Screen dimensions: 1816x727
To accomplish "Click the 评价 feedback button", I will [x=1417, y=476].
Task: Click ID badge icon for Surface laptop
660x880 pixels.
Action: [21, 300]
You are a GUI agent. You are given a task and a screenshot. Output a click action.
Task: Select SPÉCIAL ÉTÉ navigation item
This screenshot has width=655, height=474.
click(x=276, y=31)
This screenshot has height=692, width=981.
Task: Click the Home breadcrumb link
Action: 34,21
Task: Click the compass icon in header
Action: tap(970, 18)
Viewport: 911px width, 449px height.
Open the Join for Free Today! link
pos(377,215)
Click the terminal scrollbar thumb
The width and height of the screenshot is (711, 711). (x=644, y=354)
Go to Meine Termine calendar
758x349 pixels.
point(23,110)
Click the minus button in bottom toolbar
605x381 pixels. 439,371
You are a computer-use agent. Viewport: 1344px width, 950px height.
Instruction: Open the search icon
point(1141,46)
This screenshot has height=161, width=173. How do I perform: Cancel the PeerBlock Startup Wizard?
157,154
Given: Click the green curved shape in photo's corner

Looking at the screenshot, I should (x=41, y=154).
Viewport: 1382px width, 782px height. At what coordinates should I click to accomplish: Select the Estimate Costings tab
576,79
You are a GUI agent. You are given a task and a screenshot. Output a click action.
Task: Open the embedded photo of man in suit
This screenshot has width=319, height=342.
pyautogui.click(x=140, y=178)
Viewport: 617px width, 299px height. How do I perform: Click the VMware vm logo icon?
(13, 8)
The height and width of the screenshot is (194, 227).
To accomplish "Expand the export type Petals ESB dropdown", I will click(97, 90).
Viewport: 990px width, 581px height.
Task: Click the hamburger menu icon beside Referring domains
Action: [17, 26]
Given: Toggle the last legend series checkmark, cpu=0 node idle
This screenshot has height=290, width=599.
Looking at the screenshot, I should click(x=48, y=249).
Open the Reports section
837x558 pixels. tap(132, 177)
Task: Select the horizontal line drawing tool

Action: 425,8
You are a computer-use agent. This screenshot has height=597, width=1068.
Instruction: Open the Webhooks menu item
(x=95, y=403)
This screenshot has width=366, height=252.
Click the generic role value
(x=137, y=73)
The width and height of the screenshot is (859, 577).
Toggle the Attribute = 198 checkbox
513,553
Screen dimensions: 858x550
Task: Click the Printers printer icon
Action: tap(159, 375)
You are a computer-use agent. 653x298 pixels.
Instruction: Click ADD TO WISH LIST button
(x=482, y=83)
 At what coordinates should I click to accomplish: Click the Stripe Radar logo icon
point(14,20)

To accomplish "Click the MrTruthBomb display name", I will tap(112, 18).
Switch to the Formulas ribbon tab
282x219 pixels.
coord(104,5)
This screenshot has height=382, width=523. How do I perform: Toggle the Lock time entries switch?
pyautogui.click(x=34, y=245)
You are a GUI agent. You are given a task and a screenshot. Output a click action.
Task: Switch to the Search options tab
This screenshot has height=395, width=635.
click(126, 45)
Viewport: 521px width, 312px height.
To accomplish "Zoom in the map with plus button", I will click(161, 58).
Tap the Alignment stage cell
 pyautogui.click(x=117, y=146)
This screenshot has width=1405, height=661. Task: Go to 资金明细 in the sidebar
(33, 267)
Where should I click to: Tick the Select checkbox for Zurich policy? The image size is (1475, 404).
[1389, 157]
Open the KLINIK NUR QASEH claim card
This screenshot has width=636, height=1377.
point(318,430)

○ ○ ○

What you need to do =>
Copy the lines from the start of the data verbatim, stopping after the line containing "Viewport: 911px width, 449px height.".

Result of this task =>
Screen dimensions: 1816x727
To accomplish "Click the 评价 feedback button", I will [x=1417, y=476].
Task: Click ID badge icon for Surface laptop
660x880 pixels.
Action: [21, 300]
You are a GUI agent. You are given a task and a screenshot. Output a click action.
Task: Select SPÉCIAL ÉTÉ navigation item
This screenshot has width=655, height=474.
click(x=276, y=31)
This screenshot has height=692, width=981.
Task: Click the Home breadcrumb link
Action: 34,21
Task: Click the compass icon in header
Action: tap(970, 18)
Viewport: 911px width, 449px height.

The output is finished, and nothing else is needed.